Inspection on 1/14/2025
High Priority
6
Intermediate
4
Basic
4
Total
14
Disposition: Follow-up Inspection Required
Inspection Details:
- 35A-03-4:Basic - Dead roaches on premises. 1 dead roach behind racks in back storage area. 1 dead roach behind small ice machine in dish area. 4 dead roaches under reach in cooler make table on make line in kitchen. **Warning**
- 10-17-4:Basic - In-use knife/knives stored in cracks between pieces of equipment. Multiple knife's between reach in cooler and table on make line.
- 31B-04-4:Basic - No handwashing sign provided at a hand sink used by food employees. At hand wash station on cook line.
- 23-03-4:Basic - Nonfood-contact surface soiled with grease, food debris, dirt, slime or dust. Racks in walk in cooler. Build up of mold like substance inside cabinet under sink at server station in dining room.
- 01B-01-4:High Priority - Dented/rusted cans present. See stop sale. 2 hoisin sauces on rack in prep area Ground bean sauce on rack in prep area.
- 01B-07-4:High Priority - Food with mold-like growth. See stop sale. Rice inside old rice warmer at sushi bar. Half and half in reach in cooler on make line.
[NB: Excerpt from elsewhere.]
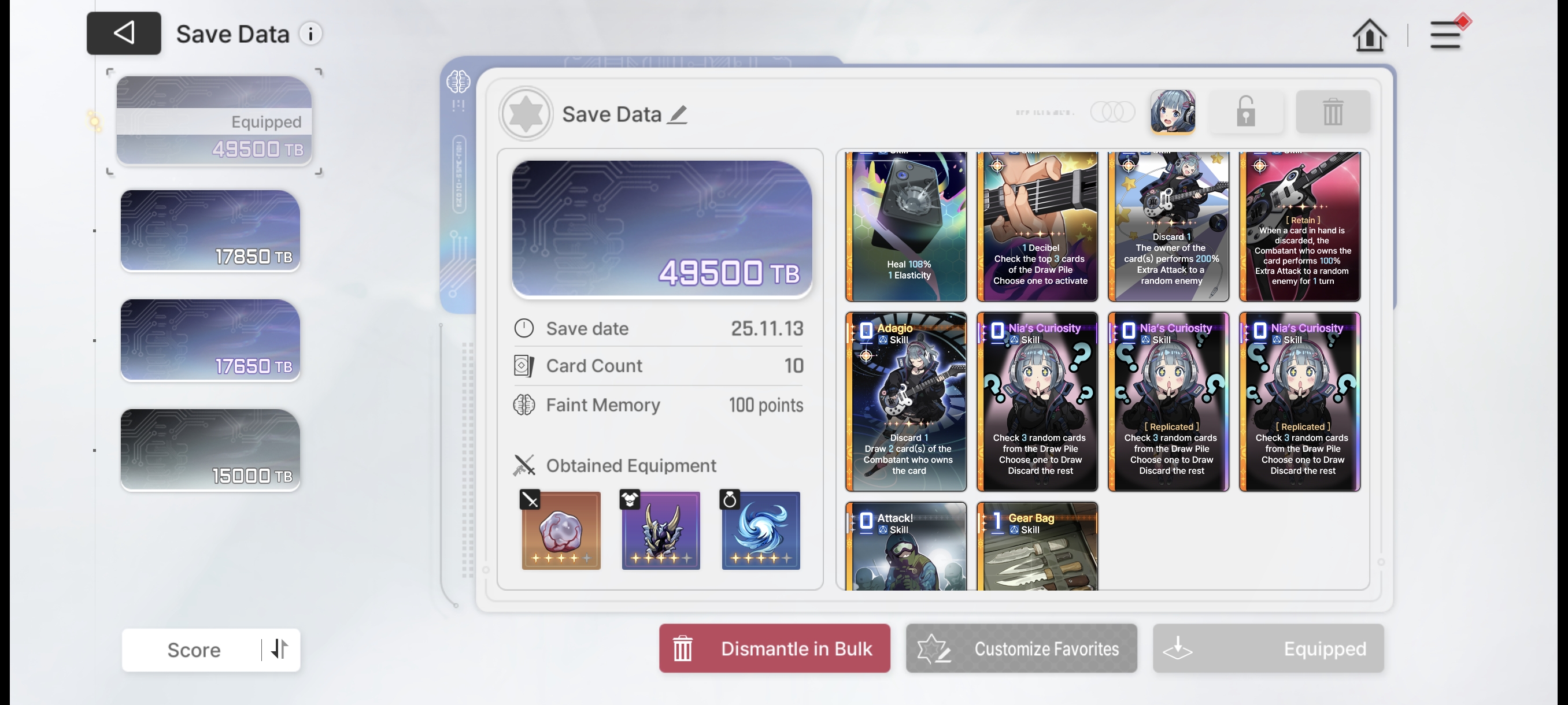This screenshot has width=1568, height=705.
Task: Edit the Save Data name pencil
Action: [677, 114]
- 08A-05-6:High Priority - Raw animal food stored over/not properly separated from ready-to-eat food. Raw fish roe over various sauce in reach in cooler at sushi bar area. Also raw chicken over raw shell eggs in walk in cooler. Also raw shrimp, removed form original packaging, over cooked shrimp in walk in freezer. Also raw chicken over cream cheese wontons in walk in freezer, all items removed from original packaging Also raw fish roe over cream cheese wontons in walk in freezer, all items removed from original packaging Also raw beef over cream cheese wontons in walk in freezer, all items removed from original packaging. **Repeat Violation** **Admin Complaint**
- 35A-05-4:High Priority - Roach activity present as evidenced by live roaches found. 1 live roach on can of ketchup on rack by prep area in kitchen, roach killed and cleaned up. **Corrective Action Taken** **Warning**
- 03A-02-5:High Priority - Time/temperature control for safety food cold held at greater than 41 degrees Fahrenheit. raw chicken (44F - Cold Holding); tofu (46F - Cold Holding); raw beef (45F - Cold Holding) in reach in cooler on make line per manager doors have been consistently open for at least 1 hour, door closed and ice added to cooler. **Corrective Action Taken** **Warning**
- 03B-01-6:High Priority - Time/temperature control for safety food, other than whole meat roast, hot held at less than 135 degrees Fahrenheit. tempura shrimp (93F - Hot Holding) sitting out next to fryers on cook line, per employee shrimp just sits out after cooking for however long it takes to use them all up, shrimp has been there for less then 30 minutes, advised shrimp be held on 4 hour time frame.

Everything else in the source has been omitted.